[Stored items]
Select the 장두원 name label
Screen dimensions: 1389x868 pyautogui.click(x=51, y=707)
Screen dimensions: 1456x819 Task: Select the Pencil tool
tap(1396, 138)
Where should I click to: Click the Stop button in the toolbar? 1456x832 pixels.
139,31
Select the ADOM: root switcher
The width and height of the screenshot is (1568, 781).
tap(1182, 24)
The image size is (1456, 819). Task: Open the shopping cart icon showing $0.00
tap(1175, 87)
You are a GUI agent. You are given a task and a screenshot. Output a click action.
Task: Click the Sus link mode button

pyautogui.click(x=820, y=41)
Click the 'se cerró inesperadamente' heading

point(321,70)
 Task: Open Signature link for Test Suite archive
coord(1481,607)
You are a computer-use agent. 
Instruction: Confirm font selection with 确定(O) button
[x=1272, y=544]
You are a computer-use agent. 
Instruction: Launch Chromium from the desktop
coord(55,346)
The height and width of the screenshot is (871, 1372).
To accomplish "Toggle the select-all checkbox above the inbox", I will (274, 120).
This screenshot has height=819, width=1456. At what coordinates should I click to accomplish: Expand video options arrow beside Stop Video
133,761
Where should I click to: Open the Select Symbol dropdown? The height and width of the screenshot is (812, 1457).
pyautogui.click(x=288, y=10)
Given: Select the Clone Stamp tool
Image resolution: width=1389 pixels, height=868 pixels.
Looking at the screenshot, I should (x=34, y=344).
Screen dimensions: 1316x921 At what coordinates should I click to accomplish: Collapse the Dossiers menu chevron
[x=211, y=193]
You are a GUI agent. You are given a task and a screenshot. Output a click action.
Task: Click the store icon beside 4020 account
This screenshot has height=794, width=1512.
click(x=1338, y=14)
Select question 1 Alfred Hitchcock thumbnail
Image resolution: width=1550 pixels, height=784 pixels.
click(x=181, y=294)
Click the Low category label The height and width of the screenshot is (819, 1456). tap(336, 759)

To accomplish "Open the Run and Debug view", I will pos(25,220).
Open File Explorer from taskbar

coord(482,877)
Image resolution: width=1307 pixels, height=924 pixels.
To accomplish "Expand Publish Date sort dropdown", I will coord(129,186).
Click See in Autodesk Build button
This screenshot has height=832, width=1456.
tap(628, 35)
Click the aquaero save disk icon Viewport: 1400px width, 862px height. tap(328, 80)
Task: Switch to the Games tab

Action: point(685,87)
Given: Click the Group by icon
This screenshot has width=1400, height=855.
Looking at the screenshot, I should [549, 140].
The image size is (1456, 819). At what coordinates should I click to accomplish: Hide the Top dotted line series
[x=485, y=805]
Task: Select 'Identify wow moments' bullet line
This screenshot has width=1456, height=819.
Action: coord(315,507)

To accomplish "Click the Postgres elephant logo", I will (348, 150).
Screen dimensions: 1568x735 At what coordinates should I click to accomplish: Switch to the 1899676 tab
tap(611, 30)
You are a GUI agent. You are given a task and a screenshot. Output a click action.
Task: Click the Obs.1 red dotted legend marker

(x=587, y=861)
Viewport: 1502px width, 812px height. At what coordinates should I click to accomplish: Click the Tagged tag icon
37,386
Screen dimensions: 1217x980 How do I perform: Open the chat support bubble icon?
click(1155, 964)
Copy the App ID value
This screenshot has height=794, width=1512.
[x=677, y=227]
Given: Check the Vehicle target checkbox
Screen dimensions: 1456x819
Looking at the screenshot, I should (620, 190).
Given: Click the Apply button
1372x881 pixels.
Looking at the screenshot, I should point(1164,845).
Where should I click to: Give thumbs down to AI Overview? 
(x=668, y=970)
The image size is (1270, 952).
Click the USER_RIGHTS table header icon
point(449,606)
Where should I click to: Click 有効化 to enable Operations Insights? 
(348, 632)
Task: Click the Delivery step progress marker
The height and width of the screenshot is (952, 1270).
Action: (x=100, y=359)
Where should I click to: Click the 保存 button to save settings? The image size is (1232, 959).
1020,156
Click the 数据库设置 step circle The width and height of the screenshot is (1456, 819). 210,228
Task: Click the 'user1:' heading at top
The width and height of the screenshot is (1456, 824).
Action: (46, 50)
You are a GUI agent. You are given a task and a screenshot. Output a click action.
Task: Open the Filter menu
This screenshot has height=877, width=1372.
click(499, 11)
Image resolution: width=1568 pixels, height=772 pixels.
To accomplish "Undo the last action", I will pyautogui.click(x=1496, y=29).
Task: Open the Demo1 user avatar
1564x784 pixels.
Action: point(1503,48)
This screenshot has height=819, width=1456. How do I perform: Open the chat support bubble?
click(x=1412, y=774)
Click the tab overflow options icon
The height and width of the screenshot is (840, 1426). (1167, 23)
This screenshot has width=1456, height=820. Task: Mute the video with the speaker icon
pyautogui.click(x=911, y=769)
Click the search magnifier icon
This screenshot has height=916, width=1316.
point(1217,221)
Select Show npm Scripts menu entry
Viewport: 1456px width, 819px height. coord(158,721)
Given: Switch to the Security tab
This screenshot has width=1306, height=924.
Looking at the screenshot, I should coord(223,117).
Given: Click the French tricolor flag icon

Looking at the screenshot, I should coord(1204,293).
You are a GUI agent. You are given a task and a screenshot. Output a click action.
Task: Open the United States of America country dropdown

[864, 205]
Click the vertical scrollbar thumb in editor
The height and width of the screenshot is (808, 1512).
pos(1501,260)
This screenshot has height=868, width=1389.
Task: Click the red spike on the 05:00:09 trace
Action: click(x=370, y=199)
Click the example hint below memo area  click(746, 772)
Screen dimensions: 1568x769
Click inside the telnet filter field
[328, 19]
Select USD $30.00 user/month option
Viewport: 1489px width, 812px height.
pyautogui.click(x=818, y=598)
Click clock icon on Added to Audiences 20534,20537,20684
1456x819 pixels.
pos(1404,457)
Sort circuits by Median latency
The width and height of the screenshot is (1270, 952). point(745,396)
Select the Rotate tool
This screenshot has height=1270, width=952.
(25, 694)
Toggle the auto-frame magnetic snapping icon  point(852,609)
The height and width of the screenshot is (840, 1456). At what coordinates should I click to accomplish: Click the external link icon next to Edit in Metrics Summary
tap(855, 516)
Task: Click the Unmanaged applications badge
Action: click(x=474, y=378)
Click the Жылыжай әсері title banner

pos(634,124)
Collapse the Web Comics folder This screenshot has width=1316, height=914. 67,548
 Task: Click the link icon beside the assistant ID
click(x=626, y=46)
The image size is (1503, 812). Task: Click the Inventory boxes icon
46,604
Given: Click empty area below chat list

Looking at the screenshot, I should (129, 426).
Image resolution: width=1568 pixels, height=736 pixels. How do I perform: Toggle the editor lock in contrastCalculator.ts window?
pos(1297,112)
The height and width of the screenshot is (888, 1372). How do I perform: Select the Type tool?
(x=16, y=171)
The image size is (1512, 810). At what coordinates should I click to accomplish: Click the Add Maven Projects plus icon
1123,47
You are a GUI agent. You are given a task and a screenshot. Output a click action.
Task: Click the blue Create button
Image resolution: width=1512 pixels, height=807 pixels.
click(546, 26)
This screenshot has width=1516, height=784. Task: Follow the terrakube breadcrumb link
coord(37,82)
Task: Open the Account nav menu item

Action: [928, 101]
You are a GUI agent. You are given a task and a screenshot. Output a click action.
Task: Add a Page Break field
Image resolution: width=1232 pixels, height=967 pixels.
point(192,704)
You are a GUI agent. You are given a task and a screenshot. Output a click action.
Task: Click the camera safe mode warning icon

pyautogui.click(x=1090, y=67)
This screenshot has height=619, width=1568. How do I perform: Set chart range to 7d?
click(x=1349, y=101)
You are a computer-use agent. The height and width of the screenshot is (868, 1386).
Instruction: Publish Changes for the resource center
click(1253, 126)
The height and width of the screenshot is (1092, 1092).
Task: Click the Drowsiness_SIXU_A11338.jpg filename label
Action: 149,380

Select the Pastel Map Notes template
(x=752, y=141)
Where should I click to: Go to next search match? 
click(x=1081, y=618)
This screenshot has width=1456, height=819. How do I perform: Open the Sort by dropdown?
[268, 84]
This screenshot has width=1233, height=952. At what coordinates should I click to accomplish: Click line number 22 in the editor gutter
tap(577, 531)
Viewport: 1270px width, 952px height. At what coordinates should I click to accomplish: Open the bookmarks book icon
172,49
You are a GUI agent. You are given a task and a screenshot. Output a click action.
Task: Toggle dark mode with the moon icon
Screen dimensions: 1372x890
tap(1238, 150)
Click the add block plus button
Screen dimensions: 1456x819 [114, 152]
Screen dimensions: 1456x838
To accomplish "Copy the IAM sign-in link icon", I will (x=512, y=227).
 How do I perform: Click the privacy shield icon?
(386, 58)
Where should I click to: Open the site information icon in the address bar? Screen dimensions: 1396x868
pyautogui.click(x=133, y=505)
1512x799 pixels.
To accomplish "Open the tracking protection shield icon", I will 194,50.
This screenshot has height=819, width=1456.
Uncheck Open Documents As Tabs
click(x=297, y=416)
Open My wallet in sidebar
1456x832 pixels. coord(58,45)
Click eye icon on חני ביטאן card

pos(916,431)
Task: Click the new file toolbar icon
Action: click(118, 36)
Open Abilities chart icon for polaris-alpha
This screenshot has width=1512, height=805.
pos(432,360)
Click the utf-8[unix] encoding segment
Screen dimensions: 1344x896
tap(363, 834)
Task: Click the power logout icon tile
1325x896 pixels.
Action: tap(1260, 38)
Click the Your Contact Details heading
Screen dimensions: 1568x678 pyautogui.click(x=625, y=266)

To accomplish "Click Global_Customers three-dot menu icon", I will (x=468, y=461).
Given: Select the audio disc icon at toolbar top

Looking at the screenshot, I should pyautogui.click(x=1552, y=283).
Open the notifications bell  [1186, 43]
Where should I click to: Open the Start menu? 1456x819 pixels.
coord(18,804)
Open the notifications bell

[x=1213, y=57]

- [WORK ITEM] What lines in the data above contain the word "checkbox"? Copy them all.

- [THE ANSWER]
To accomplish "Toggle the select-all checkbox above the inbox", I will (274, 120).
Given: Check the Vehicle target checkbox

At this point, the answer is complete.